Warszawianie nie mieli najlepszego początku sezonu. Od kilku kolejek prezentują jednak coraz lepszą grę, co przekłada się na zdobycze punktowe. Przede wszystkim jednak do treningów wrócili kontuzjowani zawodnicy. – Dobre treningi, dobra gra całego zespołu zaczęły się zazębiać i procentować. Wiadomo, że treningi nie wyglądały tak samo bez tych kontuzjowanych zawodników. Drużyna nie funkcjonowała tak idealnie, nie mieliśmy jak trenować przeciwko sobie. Widać, że teraz, kiedy jesteśmy zdrowi, dało to efekty – tłumaczył Piotr Graban, członek sztabu szkoleniowego Projektu Warszawa.

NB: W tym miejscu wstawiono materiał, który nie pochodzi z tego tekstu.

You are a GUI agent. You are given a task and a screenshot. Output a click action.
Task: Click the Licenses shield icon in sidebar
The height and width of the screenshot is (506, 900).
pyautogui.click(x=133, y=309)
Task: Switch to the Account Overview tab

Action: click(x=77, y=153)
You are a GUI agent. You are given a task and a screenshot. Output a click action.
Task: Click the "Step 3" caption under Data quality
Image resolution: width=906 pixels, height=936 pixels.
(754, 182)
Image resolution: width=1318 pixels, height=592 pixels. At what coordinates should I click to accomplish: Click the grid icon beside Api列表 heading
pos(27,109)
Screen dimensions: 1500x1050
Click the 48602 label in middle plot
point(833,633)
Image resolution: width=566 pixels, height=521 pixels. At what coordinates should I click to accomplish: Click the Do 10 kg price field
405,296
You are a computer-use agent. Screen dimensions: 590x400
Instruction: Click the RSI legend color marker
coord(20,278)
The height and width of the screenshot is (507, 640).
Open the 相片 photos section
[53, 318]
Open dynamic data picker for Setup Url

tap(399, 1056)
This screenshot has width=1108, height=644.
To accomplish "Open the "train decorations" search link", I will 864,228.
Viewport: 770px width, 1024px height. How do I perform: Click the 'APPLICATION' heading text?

Po raz pierwszy od dłuższego czasu na parkiecie pojawił się Artur Szalpuk, który jest już w pełni gotowy do gry. – To czy zagra w podstawowy składzie jest decyzją trenera, ale z tego co wiem to Artur Szalpuk ma już zielone światło w 100%, może brać udział w treningach, może grać – uspokoił Graban.
W kolejnej rundzie Projekt Warszawa uda się do Kędzierzyna-Koźla, gdzie zmierzy się z mistrzem Polski. – Tak naprawdę mecze gramy tak szybko, że jeszcze nie myśleliśmy o meczu z ZAKSĄ. My jako sztab trenerski zrobiliśmy już lekką odprawę pod to spotkanie, ale musieliśmy się skupiać na razie nad ekipą z Radomia – tłumaczył asystent Robrto Santilliego. – Ten mecz zakończyliśmy bardzo późno, ale od środy zaczniemy już w pełni zajmować się ZAKSĄ i mam nadzieję, że tak samo dobrze się do niego przygotujemy jak do starcia z Czarnymi Radom – zapewnił Piotr Graban.